New Book on Mythicism: ‘Is This Not The Carpenter?’

New Book on Mythicism: ‘Is This Not The Carpenter?’ November 4, 2010

HT to Jim West for announcing this forthcoming book from Equinox Press, ‘Is This Not The Carpenter?’ The Question of the Historicity of Jesus, edited by Thomas L. Thompson and Tom Verenna.
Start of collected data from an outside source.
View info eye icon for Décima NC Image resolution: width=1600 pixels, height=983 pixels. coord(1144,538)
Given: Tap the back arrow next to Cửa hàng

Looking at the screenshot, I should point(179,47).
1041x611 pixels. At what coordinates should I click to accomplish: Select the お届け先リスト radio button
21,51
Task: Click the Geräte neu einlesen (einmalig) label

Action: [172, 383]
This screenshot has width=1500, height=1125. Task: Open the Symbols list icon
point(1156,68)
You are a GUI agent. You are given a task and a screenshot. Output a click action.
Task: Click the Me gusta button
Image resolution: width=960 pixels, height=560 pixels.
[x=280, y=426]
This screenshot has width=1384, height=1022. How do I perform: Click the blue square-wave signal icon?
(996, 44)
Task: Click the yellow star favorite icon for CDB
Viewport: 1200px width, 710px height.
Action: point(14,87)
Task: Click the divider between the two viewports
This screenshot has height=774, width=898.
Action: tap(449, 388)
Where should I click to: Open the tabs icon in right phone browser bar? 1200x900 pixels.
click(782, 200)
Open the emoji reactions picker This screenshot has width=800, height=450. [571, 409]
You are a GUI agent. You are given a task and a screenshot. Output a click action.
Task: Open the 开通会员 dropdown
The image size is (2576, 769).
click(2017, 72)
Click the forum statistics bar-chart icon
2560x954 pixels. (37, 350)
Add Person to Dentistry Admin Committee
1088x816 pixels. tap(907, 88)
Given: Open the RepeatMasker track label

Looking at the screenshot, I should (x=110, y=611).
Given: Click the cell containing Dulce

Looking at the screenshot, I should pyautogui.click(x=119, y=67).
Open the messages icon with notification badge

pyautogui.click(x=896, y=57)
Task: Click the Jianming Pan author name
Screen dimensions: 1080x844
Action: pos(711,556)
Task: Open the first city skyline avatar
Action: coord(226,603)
Here’s the table of contents provided by the publisher:

Introduction: Thomas L. Thompson and Thomas Verenna

Into the Well of Historical Jesus Scholarship
1. Roland Boer (University of Newcastle) – The German Pestilence: Re-assessing Feuerbach, Strauss and Bauer
2. Jim West (Quartz Hill School of Theology) – A Very, Very Short Introduction to Minimalism
3. Lester L. Grabbe (University of Hull) – “Jesus Who is Called Christ”: References to Jesus Outside Christian Sources
4. Niels Peter Lemche (University of Copenhagen) – The Grand Inquisitor and Christ: Why the Church Doesn’t Want Jesus
5 Emanuel Pfoh (PhD student) – Jesus and the Mythic Mind: An Epistemological Problem

Paul and Early Christianity: Historical and Exegetical Investigations
6 Robert M. Price (Johnnie Colemon Theological Seminary) – Does the Christ Myth Theory Require an Early Date for the Pauline Epistles?
7. Mogens Müller (University of Copenhagen) – Paul: The Oldest Witness to the Historical Jesus
8. Thomas S. Verenna – Born Under the Law: Intertextuality and the Question of the Historicity of the Figure of Jesus in Paul’s Epistles

The Rewritten Bible and the Life of Jesus
9. James Crossley (University of Sheffield) – Can John’s Gospel Really Be Used to Reconstruct a Life of Jesus? An Assessment of Recent Trends and a Defence of a Traditional View
10. Thomas L. Thompson – Psalm 72 and Mark 1:12-13: Mythic Evocation in Narratives of the Good King
11. Ingrid Hjelm (University of Copenhagen) “Who is my Neighbor?” Implicit Use of Old Testament Stories and Motifs in Luke’s Gospel
12. Joshua Sabih (University of Copenhagen) – Born Isa and Baptized Jesus: The Quranic Narratives about Isa
13. K. L. Noll (Brandon University) – Investigating Earliest Christianity Without Jesus

I’m intrigued, both by the contents which seem to indicate that the book will reflect a variety of viewpoints and include contributions by excellent scholars, and by the description, which may be an attempt by the publisher to generate hype but nevertheless remains problematic:

For some time, New Testament scholarship, particularly in its conservative and evangelical wings, have avoided direct questions regarding the historicity of Jesus. Many have followed Rudolf Bultmann, who had suggested that “The Jesus Christ who is God’s Son, a pre-existent divine being, is at the same time a certain historical person, Jesus of Nazareth…” (1941). This has become a mantra, which, today, is accepted and hardly questioned by most scholars, who, accordingly, have lost sight of the context of the literature of the New Testament, ignoring the theological emulations, allusions, and edifying functions of many of the Gospel narratives, the epistles, pastorals, and the book of Revelation. The presupposition of historicity supports an historical interpretation of the texts and makes alternative explanations for allegories, edifications, eponyms and allusions unnecessary. With the assumption of such figures as Jesus, Paul and the disciples as historical, significant intentions which are implicit to our texts are frequently ignored or misunderstood and whole subtexts are created which might never have existed in the past

We are faced with an endless production of works on the historical Jesus, without a clear engagement of historical methods and little discussion of the central question of the function of these texts. This study presents a dialogue, which raises the question of historicity directly, much as the so-called Copenhagen school successfully raised similar questions as to the historicity of the figures of the patriarchs and other origin traditions of the Hebrew Bible. The volume questions of the value of current trends of historical Jesus scholarship, presents a new perspective regarding the exegesis of the books of the New Testament (and primarily Paul as our “earliest testimony” to the figure of Jesus) and outlines the implications of the literary function of the rewritten Bible.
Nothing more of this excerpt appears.